Italia era muy hermosa –quiera Dios que lo siga siendo–. El fascismo resultaba difícil de enjuiciar en un viaje tan rápido. Dos impresiones claras, sin embargo: el fascismo, era «mucho». No era mero «aparato» oficial. Otra, Italia –sobre todo donde más debiera sonarlo, en el Partido, la Milicia, la Marina– no sonaba «a duro». La experiencia confirma esto y –a despecho de las apariencias– también lo otro.

Regreso a España. Mallorca, muy hermosa y muy mediterránea –España es muy «mediterránea» y nada «oriental», son dos cosas distintas–. Mallorca es casi Italia (o Italia casi Mallorca). Somos mediterráneos. Y a través de Valencia –simpatía un poco superficial, buenos edificios, mucho ruido: éstas son las notas que recuerdo–, el regreso al hogar.

Ya hemos reevocado.
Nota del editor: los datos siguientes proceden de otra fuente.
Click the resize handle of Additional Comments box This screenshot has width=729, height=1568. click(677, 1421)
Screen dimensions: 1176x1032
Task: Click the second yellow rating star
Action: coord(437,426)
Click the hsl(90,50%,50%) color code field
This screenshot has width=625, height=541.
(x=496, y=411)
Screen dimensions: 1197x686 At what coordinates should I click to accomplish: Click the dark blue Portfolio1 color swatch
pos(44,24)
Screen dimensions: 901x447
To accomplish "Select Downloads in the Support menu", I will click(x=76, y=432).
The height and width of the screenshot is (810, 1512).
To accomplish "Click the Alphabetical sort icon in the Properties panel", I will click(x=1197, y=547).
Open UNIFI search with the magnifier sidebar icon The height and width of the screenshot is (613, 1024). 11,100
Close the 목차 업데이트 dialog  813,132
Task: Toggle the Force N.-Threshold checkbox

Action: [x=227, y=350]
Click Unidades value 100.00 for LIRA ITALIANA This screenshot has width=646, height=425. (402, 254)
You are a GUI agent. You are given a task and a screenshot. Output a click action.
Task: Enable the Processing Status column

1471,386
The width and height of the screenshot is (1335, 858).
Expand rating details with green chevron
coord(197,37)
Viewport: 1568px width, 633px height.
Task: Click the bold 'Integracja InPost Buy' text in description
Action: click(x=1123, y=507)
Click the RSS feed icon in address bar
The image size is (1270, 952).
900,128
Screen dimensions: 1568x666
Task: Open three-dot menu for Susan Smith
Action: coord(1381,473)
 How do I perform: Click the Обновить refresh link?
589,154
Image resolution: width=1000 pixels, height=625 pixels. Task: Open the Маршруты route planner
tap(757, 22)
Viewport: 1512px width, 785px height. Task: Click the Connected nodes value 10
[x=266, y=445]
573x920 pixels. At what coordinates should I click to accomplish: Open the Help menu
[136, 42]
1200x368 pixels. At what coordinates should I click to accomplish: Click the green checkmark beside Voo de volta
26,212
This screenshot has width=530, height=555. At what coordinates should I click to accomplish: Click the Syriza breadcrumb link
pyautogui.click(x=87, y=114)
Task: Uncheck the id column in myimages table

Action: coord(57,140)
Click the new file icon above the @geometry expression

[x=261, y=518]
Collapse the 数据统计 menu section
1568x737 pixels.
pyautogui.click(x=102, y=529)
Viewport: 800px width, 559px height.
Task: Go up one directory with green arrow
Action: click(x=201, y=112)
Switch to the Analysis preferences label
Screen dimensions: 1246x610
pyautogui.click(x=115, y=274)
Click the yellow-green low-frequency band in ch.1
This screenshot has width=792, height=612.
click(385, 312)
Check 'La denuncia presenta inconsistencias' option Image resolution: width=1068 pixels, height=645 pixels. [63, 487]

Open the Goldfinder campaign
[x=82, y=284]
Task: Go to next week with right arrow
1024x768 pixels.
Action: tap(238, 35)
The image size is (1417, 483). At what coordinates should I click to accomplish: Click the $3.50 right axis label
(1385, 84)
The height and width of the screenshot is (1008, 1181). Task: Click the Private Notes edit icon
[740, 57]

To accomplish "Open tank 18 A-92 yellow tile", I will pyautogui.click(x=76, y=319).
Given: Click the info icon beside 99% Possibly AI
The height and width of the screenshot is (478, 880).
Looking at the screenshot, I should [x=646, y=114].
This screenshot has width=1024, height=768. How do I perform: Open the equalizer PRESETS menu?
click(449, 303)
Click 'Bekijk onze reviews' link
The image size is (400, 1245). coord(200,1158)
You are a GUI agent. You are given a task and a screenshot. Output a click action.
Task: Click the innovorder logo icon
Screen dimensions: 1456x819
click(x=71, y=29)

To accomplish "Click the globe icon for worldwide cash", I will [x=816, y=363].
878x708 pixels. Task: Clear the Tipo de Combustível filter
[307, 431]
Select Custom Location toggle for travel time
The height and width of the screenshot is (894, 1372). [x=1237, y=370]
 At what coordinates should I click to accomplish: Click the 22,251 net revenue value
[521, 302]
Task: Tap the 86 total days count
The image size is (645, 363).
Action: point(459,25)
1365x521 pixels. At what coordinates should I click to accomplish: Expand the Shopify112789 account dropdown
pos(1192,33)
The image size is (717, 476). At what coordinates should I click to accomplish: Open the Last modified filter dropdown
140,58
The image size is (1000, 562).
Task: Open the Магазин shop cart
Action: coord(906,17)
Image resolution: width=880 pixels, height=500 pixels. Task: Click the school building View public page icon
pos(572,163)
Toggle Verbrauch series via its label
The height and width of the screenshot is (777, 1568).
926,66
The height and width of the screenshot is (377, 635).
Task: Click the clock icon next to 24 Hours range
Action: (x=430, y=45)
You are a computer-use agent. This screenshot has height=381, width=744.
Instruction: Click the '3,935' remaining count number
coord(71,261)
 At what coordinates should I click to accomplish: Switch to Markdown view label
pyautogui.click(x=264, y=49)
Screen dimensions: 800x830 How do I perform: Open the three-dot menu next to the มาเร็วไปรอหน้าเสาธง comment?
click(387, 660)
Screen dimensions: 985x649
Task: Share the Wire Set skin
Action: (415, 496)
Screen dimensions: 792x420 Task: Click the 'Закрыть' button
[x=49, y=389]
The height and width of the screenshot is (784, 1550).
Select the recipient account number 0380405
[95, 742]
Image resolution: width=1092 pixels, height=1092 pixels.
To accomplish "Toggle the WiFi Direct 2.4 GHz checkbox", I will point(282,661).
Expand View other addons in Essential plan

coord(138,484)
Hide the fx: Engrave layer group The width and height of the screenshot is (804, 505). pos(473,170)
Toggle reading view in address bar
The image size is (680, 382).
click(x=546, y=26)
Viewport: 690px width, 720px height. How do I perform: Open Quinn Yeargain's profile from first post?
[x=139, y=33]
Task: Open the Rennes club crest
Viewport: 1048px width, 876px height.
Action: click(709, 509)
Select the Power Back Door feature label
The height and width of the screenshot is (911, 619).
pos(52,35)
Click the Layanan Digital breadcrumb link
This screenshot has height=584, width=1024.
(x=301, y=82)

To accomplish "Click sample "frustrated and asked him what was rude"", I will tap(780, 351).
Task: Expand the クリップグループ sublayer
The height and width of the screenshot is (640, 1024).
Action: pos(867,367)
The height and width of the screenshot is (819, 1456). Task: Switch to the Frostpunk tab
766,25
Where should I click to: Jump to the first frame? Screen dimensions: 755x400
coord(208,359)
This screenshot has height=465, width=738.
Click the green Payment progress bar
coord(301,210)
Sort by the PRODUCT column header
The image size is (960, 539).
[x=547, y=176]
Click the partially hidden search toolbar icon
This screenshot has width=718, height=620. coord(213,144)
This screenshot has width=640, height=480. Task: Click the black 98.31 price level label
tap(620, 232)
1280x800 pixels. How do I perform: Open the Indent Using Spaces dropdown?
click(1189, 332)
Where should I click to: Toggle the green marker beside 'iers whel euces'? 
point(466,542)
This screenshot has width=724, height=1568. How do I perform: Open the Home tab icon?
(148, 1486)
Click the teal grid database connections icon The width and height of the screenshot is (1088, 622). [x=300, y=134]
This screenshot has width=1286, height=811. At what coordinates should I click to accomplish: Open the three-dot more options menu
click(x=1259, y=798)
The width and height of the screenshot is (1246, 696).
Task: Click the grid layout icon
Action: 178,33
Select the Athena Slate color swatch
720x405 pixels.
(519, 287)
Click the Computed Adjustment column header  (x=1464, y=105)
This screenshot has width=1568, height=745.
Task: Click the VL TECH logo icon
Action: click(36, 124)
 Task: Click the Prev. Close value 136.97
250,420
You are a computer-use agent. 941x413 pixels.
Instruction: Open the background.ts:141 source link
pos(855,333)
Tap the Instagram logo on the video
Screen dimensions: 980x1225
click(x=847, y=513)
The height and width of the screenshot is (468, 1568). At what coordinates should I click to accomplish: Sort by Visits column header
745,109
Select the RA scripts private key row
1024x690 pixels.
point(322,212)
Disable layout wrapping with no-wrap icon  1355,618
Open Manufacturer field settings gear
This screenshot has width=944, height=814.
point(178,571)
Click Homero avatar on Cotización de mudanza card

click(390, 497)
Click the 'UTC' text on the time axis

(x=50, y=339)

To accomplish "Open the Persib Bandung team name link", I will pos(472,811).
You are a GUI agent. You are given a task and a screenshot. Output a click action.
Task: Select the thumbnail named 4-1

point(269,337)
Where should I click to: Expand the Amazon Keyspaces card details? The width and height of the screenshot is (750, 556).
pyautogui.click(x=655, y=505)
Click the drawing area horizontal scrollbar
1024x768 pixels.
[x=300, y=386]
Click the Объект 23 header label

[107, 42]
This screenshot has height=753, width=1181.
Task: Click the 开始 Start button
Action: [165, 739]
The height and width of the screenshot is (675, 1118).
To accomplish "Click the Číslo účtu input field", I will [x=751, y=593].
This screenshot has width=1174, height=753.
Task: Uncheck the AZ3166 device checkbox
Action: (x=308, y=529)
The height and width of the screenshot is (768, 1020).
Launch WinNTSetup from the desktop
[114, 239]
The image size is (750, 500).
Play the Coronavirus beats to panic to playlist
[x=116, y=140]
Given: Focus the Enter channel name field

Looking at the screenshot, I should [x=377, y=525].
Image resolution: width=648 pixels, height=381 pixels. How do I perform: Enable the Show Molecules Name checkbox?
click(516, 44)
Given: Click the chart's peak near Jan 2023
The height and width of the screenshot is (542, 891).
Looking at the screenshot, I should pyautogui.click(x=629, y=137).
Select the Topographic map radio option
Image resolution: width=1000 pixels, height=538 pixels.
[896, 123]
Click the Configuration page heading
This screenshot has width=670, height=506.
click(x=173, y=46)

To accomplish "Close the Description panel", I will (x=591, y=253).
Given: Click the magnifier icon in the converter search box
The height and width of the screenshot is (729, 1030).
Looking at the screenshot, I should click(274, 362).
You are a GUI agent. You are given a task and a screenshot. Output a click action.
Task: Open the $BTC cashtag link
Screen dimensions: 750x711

Ahora habría qué avisar. Preferiría que alguien más joven y que conozca en lo posible (directa o indirectamente) lo que es el mundo mediterráneo ahora, lo hiciese. Queda abierta la cuestión. Incluso esperaría con alegría respuestas inventadas por alguien que no hubiese visto nada de todo eso, pero tuviese ingenio. Si no, me veré obligado a contestarme a mí mismo. Estoy dispuesto a hacerlo, pero preferiría no tenerlo que hacer.